I've found only 32-bit Vista in ur lab :) it's why I am asking:
a) I do know - from you (have read here) and others that under XP64 (not Vista) a user must have _two_ custom keyboard files:
- one in %WINDIR%\System32 directory
- another in %WINDIR%\SysWOW64 directory - for "older" 32-bit applications running under this 64-bit OS
b) Is it the same under 64-bit Vista? I mean, I use MSKLC, it prepared for me several directories and under 64-bit Vista:
(a) file from i386 sub-directory should go to the %WINDIR%\System32 directory
(b) and file from wow64 sub-directory should go to the %WINDIR%\SysWOW64 directory
Right? (64-bit Vista has such directory as well as XP64, right?)
I am asking because someone wrote that while it was necessary under XP64 it is not necessary anymore under Vista, that is under 64-bit Vista only (a) should be done and that file will work fine for both 64-bit applications and for older 32-bit ones.
It's not correct, is it? We do need (a) _and_ (b) under 64-bit Vista, don't we?
Yes, under 64-bit you need two files -- and the setup that is built will always have them. This is true of Vista and of 64-bit Windows prior to Vista.
Related question: if I use my "Windows DDK 3790.1830" to build a keyboard layout driver for Windows Server 2003 in x64 or IA-64 build environments, only one .dll is generated, presumably the non-wow64. What's the mistery ?
Um, MSKLC is nice enough to build the two separate binaries.

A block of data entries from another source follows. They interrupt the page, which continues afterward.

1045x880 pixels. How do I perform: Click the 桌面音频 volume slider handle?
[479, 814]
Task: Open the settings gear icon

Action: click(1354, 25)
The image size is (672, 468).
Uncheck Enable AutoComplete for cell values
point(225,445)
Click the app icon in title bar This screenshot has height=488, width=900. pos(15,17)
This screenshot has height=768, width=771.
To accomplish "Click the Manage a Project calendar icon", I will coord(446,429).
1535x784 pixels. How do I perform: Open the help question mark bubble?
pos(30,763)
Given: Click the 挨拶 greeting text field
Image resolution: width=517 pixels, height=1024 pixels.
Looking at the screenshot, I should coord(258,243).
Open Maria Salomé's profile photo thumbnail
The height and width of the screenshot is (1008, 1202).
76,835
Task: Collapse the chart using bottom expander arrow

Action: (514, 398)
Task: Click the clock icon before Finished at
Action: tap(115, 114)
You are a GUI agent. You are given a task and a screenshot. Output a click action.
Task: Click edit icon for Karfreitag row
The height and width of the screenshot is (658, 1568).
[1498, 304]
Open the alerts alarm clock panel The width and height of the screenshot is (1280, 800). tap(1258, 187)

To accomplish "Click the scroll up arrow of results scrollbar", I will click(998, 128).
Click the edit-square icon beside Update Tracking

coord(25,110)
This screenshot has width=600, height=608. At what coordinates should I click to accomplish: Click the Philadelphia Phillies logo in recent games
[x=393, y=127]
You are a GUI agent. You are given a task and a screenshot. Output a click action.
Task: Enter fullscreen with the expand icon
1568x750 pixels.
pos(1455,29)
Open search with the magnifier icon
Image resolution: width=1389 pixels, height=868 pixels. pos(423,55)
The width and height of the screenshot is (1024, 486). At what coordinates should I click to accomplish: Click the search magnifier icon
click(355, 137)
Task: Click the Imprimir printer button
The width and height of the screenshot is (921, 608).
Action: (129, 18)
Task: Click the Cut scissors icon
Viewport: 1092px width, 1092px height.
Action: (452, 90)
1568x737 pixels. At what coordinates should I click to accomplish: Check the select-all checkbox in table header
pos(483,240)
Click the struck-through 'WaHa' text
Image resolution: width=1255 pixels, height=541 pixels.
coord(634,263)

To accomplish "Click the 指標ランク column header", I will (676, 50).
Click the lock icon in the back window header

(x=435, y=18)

If you are using the DDK you have to do all that yourself. The difficulty in accomplishing this is why MSKLC exists!
Yes, MSKLC is useful tool, but for x86 keyboard .dll files I am using DDK, it makes more fun :) (and I suspect that back in 2002 I had no choice in doing otherwise)
I see that the WDK is out, I will download and play with it a little. If I will not succeed, no problem, I am happy with the new MSKLC also :)
More fun for who? That format is simply awful to work with, and quite unforgiving....
But anyway, make sure to be careful -- it is way to easy to create keyboards that won't work well or at all when you do it the hard way, something that MSKLC goes out of its wasy to help guard against. :-)
Fun for me, don't know about others :)
It's now more than five years since the users are happy with my keyboard driver, so I suppose it is well written. Apart from that, with the DDK I am offering support for NT 4.0 versions too, something that MSKLC can't do as far as I know (for exemple on NT 4.0 there are no multimedia keys).
Not sure what you mean -- the keyboards should install on NT 4.0, too?